Every entry below needs to be repeated exactly as written.

● **Dataset extract**:
○ ○ ○

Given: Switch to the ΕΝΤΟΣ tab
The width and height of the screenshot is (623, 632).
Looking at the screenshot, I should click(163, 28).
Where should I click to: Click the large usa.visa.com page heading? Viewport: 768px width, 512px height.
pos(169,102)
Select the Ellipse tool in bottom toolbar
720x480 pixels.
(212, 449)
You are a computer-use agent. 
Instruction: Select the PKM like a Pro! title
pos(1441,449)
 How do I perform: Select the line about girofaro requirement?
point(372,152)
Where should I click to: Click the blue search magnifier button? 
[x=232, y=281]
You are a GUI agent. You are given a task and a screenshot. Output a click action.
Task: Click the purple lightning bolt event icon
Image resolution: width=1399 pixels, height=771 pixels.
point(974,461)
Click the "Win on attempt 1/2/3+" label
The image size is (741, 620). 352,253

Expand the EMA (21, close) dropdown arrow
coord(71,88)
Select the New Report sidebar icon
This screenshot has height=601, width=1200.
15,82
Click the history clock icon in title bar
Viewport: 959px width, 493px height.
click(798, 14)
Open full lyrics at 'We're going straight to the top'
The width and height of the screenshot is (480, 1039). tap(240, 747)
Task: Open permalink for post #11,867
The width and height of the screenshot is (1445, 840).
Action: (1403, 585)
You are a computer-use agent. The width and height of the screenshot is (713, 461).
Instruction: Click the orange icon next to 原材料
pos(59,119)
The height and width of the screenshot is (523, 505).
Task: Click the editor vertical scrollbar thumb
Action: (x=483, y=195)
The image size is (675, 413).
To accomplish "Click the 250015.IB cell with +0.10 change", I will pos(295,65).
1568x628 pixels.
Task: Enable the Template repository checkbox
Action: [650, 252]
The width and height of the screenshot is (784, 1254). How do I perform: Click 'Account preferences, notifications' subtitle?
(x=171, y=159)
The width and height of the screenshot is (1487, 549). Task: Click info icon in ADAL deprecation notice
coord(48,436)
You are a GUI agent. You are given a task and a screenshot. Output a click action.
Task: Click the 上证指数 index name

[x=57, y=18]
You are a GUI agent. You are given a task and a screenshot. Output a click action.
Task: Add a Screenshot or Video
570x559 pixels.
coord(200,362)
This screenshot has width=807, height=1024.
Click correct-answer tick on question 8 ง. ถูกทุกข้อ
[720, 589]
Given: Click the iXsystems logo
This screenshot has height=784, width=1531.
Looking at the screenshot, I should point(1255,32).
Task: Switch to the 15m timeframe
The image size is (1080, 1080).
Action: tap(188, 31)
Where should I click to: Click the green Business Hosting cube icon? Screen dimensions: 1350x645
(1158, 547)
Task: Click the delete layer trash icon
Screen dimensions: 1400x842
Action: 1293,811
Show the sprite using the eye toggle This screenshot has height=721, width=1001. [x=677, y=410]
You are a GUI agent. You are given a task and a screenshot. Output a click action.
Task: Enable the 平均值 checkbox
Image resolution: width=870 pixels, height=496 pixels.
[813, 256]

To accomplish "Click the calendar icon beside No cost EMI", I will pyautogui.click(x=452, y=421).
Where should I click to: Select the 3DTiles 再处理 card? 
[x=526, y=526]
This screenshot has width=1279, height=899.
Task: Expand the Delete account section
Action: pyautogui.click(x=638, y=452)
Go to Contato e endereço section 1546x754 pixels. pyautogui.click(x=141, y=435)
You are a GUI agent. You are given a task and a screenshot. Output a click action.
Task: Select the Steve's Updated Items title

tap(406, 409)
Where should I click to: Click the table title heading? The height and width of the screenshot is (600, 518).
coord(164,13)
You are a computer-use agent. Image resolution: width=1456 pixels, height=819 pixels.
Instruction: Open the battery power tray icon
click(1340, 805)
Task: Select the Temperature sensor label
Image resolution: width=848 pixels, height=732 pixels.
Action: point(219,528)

○ ○ ○

● **Solution to the problem**:
Given: Switch to the ΕΝΤΟΣ tab
The width and height of the screenshot is (623, 632).
Looking at the screenshot, I should click(163, 28).
Where should I click to: Click the large usa.visa.com page heading? Viewport: 768px width, 512px height.
pos(169,102)
Select the Ellipse tool in bottom toolbar
720x480 pixels.
(212, 449)
You are a computer-use agent. 
Instruction: Select the PKM like a Pro! title
pos(1441,449)
 How do I perform: Select the line about girofaro requirement?
point(372,152)
Where should I click to: Click the blue search magnifier button? 
[x=232, y=281]
You are a GUI agent. You are given a task and a screenshot. Output a click action.
Task: Click the purple lightning bolt event icon
Image resolution: width=1399 pixels, height=771 pixels.
point(974,461)
Click the "Win on attempt 1/2/3+" label
The image size is (741, 620). 352,253

Expand the EMA (21, close) dropdown arrow
coord(71,88)
Select the New Report sidebar icon
This screenshot has height=601, width=1200.
15,82
Click the history clock icon in title bar
Viewport: 959px width, 493px height.
click(798, 14)
Open full lyrics at 'We're going straight to the top'
The width and height of the screenshot is (480, 1039). tap(240, 747)
Task: Open permalink for post #11,867
The width and height of the screenshot is (1445, 840).
Action: (1403, 585)
You are a computer-use agent. The width and height of the screenshot is (713, 461).
Instruction: Click the orange icon next to 原材料
pos(59,119)
The height and width of the screenshot is (523, 505).
Task: Click the editor vertical scrollbar thumb
Action: (x=483, y=195)
The image size is (675, 413).
To accomplish "Click the 250015.IB cell with +0.10 change", I will pos(295,65).
1568x628 pixels.
Task: Enable the Template repository checkbox
Action: [650, 252]
The width and height of the screenshot is (784, 1254). How do I perform: Click 'Account preferences, notifications' subtitle?
(x=171, y=159)
The width and height of the screenshot is (1487, 549). Task: Click info icon in ADAL deprecation notice
coord(48,436)
You are a GUI agent. You are given a task and a screenshot. Output a click action.
Task: Click the 上证指数 index name

[x=57, y=18]
You are a GUI agent. You are given a task and a screenshot. Output a click action.
Task: Add a Screenshot or Video
570x559 pixels.
coord(200,362)
This screenshot has width=807, height=1024.
Click correct-answer tick on question 8 ง. ถูกทุกข้อ
[720, 589]
Given: Click the iXsystems logo
This screenshot has height=784, width=1531.
Looking at the screenshot, I should point(1255,32).
Task: Switch to the 15m timeframe
The image size is (1080, 1080).
Action: tap(188, 31)
Where should I click to: Click the green Business Hosting cube icon? Screen dimensions: 1350x645
(1158, 547)
Task: Click the delete layer trash icon
Screen dimensions: 1400x842
Action: 1293,811
Show the sprite using the eye toggle This screenshot has height=721, width=1001. [x=677, y=410]
You are a GUI agent. You are given a task and a screenshot. Output a click action.
Task: Enable the 平均值 checkbox
Image resolution: width=870 pixels, height=496 pixels.
[813, 256]

To accomplish "Click the calendar icon beside No cost EMI", I will pyautogui.click(x=452, y=421).
Where should I click to: Select the 3DTiles 再处理 card? 
[x=526, y=526]
This screenshot has width=1279, height=899.
Task: Expand the Delete account section
Action: pyautogui.click(x=638, y=452)
Go to Contato e endereço section 1546x754 pixels. pyautogui.click(x=141, y=435)
You are a GUI agent. You are given a task and a screenshot. Output a click action.
Task: Select the Steve's Updated Items title

tap(406, 409)
Where should I click to: Click the table title heading? The height and width of the screenshot is (600, 518).
coord(164,13)
You are a computer-use agent. Image resolution: width=1456 pixels, height=819 pixels.
Instruction: Open the battery power tray icon
click(1340, 805)
Task: Select the Temperature sensor label
Image resolution: width=848 pixels, height=732 pixels.
Action: point(219,528)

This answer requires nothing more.